Clintonism represented a distinctively Boomer strain of politics, but Clinton-hatred did as well. For Boomer conservatives, it was a reaction to the Clinton personae, his and hers -- to the way Bill and Hillary embodied, in so many respects, everything that fortysomething right-wingers despised about their own peer group -- joined to an anger at the First Couple's facility for winning political battles (if not the war) in an era that was supposed to belong to Reagan's heirs. For Boomer liberals, it was a mixture of self-loathing, sibling resentment, and the inevitable disappointment at the Clintons' failure to live up to the idols of their youth, the brothers Kennedy ... and then, more unforgivably, their failure to get out of the way when a New Kennedy came along.

I don't agree that Clintonism is "a distinctively Boomer strain of politics." What I do know is that I felt that my generation had finally reached the levers of power when Clinton was elected. It was important, you see, after all those years of powerlessness -- powerlessness to end the Vietnam War, powerlessness to end poverty and injustice, powerlessness to stop the depredations of Reaganism -- despite being the largest cohort in American history.

Andrew Sullivan posts correspondence from a reader in "A Boomer Laments":

As a member of the Baby Boomer generation, I confess a certain sadness at the prospect of Obama as President.  But not because I won't vote for him; I very well may.

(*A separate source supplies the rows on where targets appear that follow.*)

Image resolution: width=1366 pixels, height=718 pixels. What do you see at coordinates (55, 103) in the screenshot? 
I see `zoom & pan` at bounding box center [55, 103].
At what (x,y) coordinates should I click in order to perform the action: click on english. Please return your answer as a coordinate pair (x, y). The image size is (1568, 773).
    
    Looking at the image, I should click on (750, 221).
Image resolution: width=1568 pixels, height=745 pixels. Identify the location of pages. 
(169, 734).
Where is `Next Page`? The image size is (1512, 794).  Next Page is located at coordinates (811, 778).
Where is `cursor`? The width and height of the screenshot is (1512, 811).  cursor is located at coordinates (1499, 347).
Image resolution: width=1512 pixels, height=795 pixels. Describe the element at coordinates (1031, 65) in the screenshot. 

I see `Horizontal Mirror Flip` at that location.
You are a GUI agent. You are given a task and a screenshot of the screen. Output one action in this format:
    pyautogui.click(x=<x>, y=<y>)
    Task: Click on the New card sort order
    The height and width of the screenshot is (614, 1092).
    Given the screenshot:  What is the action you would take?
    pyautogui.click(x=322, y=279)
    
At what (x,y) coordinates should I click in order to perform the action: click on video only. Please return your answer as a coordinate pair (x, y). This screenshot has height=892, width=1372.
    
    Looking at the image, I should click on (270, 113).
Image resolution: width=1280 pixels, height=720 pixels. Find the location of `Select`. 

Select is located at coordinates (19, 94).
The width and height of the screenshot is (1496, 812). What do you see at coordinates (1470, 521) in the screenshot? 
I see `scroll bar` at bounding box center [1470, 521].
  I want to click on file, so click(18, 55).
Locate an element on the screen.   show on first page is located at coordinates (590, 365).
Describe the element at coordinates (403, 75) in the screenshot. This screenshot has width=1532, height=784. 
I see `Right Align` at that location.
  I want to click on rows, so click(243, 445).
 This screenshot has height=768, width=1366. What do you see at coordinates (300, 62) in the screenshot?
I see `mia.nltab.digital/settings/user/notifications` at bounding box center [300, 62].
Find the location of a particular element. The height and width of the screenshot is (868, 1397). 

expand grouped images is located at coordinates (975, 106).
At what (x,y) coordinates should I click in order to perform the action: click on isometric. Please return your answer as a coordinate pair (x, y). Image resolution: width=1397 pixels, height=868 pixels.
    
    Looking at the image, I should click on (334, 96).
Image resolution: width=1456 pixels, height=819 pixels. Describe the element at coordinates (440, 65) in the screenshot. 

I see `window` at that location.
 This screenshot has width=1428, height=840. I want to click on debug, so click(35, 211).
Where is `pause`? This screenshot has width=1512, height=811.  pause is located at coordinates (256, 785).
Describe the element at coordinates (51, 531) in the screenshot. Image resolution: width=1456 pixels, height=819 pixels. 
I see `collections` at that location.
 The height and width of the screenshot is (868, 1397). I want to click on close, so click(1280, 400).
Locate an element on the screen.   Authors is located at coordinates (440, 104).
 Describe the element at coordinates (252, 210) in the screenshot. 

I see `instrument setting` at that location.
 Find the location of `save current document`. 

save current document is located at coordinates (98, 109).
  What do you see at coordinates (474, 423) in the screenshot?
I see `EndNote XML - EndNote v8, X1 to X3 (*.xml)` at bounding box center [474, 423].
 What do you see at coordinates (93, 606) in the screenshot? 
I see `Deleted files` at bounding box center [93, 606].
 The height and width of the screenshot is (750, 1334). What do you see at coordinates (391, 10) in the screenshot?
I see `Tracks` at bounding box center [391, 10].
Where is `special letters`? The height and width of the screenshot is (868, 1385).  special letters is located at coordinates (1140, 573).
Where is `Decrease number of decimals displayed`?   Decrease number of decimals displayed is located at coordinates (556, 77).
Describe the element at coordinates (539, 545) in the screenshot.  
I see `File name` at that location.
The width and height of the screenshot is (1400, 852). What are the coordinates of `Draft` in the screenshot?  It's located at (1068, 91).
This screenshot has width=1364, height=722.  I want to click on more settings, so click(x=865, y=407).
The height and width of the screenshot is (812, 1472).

But consider.  We have had two members of my generation as President; after a President Obama, I suspect that we will not have another.  And what do we see? 

Two men who have embodied the worst of our generation. 

First, a man who refused to take responsibility for himself, and acted like the rules did not apply to him.  Pretty much the epitome of the left's attitude in the late 1960s.  Followed by a man who also refused to take responsibility, and acted like a stereotypical frat boy who never grew up.

In reality, there were a lot of us who were responsible adults.  But apparently that was not the route to the Presidency.  When history looks at us, there will be a tendency to take our generation's Presidents as a proxy for us all.  God, how I wish it were not so!  But there you have it.

Yes, there you have it. Obama is technically a Boomer but he doesn't feel like one. He really is sui generis.

We had the power for a brief time and, alas, we fucked it up. We're not passing a torch, we're passing a leaky Bic.

Posted by Chiaroscuro _ on June 5, 2008 at 12:24 PM in Blog Watch, Election '08 | Permalink

Comments

I refuse to be ashamed of being a Boomer. We got a lot of things right and laid a foundation for Obama. There's a great post today "Can Boomerism Really be Dead?" at http://www.Vaboomer.com on this topic.

Posted by: Nancy Mehegan | Jun 6, 2008 10:41:47 AM

I'm not ashamed. I'm merely disgusted. In the language of the Sixties, we've been co-opted. We are a narcissistic generation, continually navel-gazing, as I am now proving. We laid the foundation for Obama? I think rather we laid the foundation for the excesses and failures for which Obama is seen as the antidote.

Or...I could be totally wrong. I'm just feeling cranky.